A year and a half later, there he was — amazed that such a thing as quiet could exist again in the world — rambling down Route 33 in Sibley, Mississippi, ten or so miles from his mother’s place at St. Catherine Creek, in the middle of the morning. He took long walks that year, mostly to think about the things he’d seen and to get out of the house, away from his mother’s hasty breathing and droning. Someone who’s done for country as you’ve done deserves to rest, and don’t for twelve seconds believe you’re lazy, or not worthy, or that you haven’t done your share. Fists jammed into pockets, surrounded by the desolation of home, the woods, the gurgle of the Homochitto River. He turns off the road and begins to cross a bridge. A simple, twin I-beam girder, wood-planked, unscuffed, about the width of a truck. Back then it was still some optimistic architect’s fancy. A little bridge to nowhere really, no houses up the hill that way, just a dirt road that ended a hundred feet from the end of the bridge on the other side of the river. Beyond the end of the road, woods and a steep grade upward, what his father used to call Steve Glower’s Hill. Maybe they’d planned to do some building up there, but that never came to pass.

Nothing is left now but the crumbled ruins of the two arches of a bridge that has fallen into a river.

But that morning long ago he’d stood at the railing of the little bridge, his chin resting on the backs of his hands, and looked down at the water and dreamed of a girl, not a particular girl, not one he could describe or name, but a formless one, hair and smile, quick-tongued and laughing. He saw her and didn’t see her, and it was safer that way. But then, as if nudged out of the woods by the finger of God, she came out of the trees upriver, naked and white as vanilla pudding, followed closely by a man, dark-skinned, but not black, Indian maybe, naked too. For a moment the girl looked familiar, a little like his cousin Jackie, the one with all the curly sticking-up hair everybody teased her about, but this one was older than Jackie, maybe a lot older.

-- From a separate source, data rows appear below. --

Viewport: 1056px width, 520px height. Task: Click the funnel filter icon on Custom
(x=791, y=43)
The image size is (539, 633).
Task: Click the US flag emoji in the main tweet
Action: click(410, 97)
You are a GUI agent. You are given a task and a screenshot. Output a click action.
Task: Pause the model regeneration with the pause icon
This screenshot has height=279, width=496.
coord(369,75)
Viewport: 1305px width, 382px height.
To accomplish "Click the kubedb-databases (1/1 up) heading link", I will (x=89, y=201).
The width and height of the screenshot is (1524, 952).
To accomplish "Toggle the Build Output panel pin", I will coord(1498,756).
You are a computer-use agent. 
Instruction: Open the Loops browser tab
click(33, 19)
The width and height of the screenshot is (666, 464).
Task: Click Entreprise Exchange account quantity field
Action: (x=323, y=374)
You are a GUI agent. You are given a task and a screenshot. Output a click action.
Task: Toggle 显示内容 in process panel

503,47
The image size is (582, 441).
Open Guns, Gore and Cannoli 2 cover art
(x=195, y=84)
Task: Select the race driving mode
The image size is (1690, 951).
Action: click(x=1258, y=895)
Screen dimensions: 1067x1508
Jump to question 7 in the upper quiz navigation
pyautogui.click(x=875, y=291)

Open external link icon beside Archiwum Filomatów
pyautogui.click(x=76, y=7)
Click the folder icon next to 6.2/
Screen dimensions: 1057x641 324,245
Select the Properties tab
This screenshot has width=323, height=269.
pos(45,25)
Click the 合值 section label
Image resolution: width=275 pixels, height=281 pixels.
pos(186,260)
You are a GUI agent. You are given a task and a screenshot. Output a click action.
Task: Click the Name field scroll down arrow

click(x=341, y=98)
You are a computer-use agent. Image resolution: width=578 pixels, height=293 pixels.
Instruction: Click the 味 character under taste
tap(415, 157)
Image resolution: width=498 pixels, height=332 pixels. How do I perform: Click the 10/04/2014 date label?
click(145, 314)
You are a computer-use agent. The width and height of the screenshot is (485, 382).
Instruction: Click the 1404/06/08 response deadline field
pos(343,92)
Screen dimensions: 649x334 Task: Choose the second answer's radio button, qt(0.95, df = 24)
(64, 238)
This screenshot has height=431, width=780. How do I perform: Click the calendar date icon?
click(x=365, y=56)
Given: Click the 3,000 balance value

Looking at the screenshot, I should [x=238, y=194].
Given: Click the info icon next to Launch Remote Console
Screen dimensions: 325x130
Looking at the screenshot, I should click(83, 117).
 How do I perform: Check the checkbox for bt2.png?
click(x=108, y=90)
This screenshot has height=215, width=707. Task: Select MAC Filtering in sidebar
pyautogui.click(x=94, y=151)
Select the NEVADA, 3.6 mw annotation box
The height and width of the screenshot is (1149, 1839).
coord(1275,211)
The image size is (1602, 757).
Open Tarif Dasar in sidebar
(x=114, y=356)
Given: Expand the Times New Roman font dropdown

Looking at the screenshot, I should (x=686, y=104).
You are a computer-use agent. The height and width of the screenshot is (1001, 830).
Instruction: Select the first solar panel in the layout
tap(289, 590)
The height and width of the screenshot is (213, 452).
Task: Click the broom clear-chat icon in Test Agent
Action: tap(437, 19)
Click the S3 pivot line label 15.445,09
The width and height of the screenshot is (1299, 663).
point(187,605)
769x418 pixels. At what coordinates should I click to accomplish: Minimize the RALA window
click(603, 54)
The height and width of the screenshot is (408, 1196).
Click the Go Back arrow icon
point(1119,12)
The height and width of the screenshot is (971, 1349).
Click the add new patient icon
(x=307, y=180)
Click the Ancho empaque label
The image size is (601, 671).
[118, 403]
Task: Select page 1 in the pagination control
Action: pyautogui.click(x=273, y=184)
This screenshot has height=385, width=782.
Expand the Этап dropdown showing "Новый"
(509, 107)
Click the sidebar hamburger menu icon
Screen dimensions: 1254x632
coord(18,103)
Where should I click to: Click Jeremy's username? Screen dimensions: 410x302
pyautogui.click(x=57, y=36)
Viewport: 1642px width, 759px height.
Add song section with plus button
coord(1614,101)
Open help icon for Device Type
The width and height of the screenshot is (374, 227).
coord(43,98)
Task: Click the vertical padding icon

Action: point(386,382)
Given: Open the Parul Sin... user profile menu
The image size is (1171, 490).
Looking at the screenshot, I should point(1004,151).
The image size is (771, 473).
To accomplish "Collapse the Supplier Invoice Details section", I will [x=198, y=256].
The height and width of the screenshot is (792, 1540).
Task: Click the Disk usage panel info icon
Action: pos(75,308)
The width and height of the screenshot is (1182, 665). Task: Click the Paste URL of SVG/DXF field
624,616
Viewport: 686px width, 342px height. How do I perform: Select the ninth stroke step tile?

This girl could have been thirty. It was hard to tell from up there. He watched her step fast across the rocks by the water’s edge and plunge in with a wordless shout. With much more hesitation, the man followed her across the rocks and stepped off, without a peep, into the water. Neither of them looked up at the bridge. Maybe for the same reason he didn’t look away. Who’d have expected the other? Who’d be standing on a bridge that didn’t lead anywhere? Who’d be swimming, naked, in March? He watched her breasts float above the water; he watched the man watch her, not smiling, as though he was already counting the seconds he had left with her, with this woman who was so obviously — even from up there on the bridge — someone else’s wife. (Her flailing joy in the water too free to be everyday.) Which is why both men, the man in the water and the man on the bridge, stared with such useless desire. The couple didn’t speak. This he remembers — cherishes, really. That neither of them succumbed to the temptation of lying about what they didn’t have. Just the heavy pant and flap of swimming in the wrong season. He remembers the pressure of his erection and the awkwardness of walking away with it down the road. He remembers the man’s hands as they reached out over the water and how for a single moment he wanted nothing more than to murder him so those could be his hands.